• _Work request A_
Translate the sentence "So, good night, sweet weblog, you stupid hunk of code and soul." from the NotGraphs farewell post into Spanish.
• _Work request B_
According to the NotGraphs farewell post, how many posts did the writer publish on NotGraphs?
• _Work request C_
Repeat word for word the part of the NotGraphs farewell post between "Dollars Made Through" and "NotGraphs: 300+ (approx.)", inclusive.

Thanks, David Appelman, for allowing this wonderfully weird thing to happen. And for paying me monies. I can’t believe you did that. Rest assured, I spent it foolishly.

Thanks, Carson Cistulli, for thinking that because I was a “published poet” I might have something of worth to offer NotGraphs. In the end, I think, I did. It was my dong.

So, good night, sweet weblog, you stupid hunk of code and soul. I’ll miss you.

In honor of your strangeness, then:

My NotGraphs Numbers, for the Enjoyment of Said

NotGraphs Posts: 307 (two rescinded)
Dollars Made Through NotGraphs Posts: 3070
Total Comments on All NotGraphs Posts: 2303 (and counting, maybe)
Hours Spent Creating NotGraphs Posts: 1000 (approx.)[1]
Posts for Which I Was Threatened With Legal Action: 2
Times Randomly Recognized in Public as Being a NotGraphs Writer: 1[2]
Twitter Followers Gained Because of NotGraphs: 300+ (approx.)

Dataset entries:
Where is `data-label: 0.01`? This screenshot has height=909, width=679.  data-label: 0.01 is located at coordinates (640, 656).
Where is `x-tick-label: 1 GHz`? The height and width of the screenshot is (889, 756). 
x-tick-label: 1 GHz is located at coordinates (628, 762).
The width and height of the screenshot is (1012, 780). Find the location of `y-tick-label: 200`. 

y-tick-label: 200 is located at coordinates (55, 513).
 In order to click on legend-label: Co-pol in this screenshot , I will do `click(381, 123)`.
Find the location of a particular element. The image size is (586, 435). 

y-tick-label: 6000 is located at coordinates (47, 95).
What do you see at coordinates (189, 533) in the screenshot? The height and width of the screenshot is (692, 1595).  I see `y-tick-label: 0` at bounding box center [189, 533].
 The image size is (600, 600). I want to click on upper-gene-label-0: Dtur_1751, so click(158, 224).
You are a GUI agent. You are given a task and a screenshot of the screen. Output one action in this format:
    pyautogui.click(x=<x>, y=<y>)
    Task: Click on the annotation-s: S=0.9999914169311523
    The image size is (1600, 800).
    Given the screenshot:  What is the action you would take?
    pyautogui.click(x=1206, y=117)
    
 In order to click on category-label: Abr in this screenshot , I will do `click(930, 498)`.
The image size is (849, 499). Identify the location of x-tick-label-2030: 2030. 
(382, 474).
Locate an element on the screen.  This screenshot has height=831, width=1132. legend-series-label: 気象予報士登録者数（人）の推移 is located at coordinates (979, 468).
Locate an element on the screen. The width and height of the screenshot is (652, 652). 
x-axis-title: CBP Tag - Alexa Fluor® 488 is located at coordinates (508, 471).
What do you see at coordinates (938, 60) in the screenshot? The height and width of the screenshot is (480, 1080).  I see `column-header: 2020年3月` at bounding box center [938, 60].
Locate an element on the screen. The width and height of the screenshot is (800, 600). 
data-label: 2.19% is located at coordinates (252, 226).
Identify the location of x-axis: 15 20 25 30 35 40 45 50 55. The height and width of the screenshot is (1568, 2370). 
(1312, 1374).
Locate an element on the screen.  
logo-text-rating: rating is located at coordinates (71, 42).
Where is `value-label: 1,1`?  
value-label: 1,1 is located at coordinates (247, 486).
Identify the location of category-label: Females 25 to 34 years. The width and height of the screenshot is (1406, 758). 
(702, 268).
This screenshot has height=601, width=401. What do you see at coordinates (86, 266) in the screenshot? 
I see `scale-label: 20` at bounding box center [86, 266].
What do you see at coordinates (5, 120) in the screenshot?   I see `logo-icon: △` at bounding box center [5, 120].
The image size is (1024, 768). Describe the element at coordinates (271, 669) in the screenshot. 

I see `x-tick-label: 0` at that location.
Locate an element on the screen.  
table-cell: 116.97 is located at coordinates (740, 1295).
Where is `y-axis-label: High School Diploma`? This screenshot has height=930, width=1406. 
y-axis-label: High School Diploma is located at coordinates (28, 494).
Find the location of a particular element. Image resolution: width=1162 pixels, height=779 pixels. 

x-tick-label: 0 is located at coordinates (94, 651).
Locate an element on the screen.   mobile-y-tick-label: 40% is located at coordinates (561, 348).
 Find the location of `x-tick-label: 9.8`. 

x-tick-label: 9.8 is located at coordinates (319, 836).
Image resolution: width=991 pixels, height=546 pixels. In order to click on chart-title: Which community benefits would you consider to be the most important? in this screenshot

• _Your solution A_
Así que buenas noches, dulce weblog, estúpido pedazo de código y alma.

• _Your solution B_
307, two of them rescinded.

• _Your solution C_
Dollars Made Through NotGraphs Posts: 3070
Total Comments on All NotGraphs Posts: 2303 (and counting, maybe)
Hours Spent Creating NotGraphs Posts: 1000 (approx.)[1]
Posts for Which I Was Threatened With Legal Action: 2
Times Randomly Recognized in Public as Being a NotGraphs Writer: 1[2]
Twitter Followers Gained Because of NotGraphs: 300+ (approx.)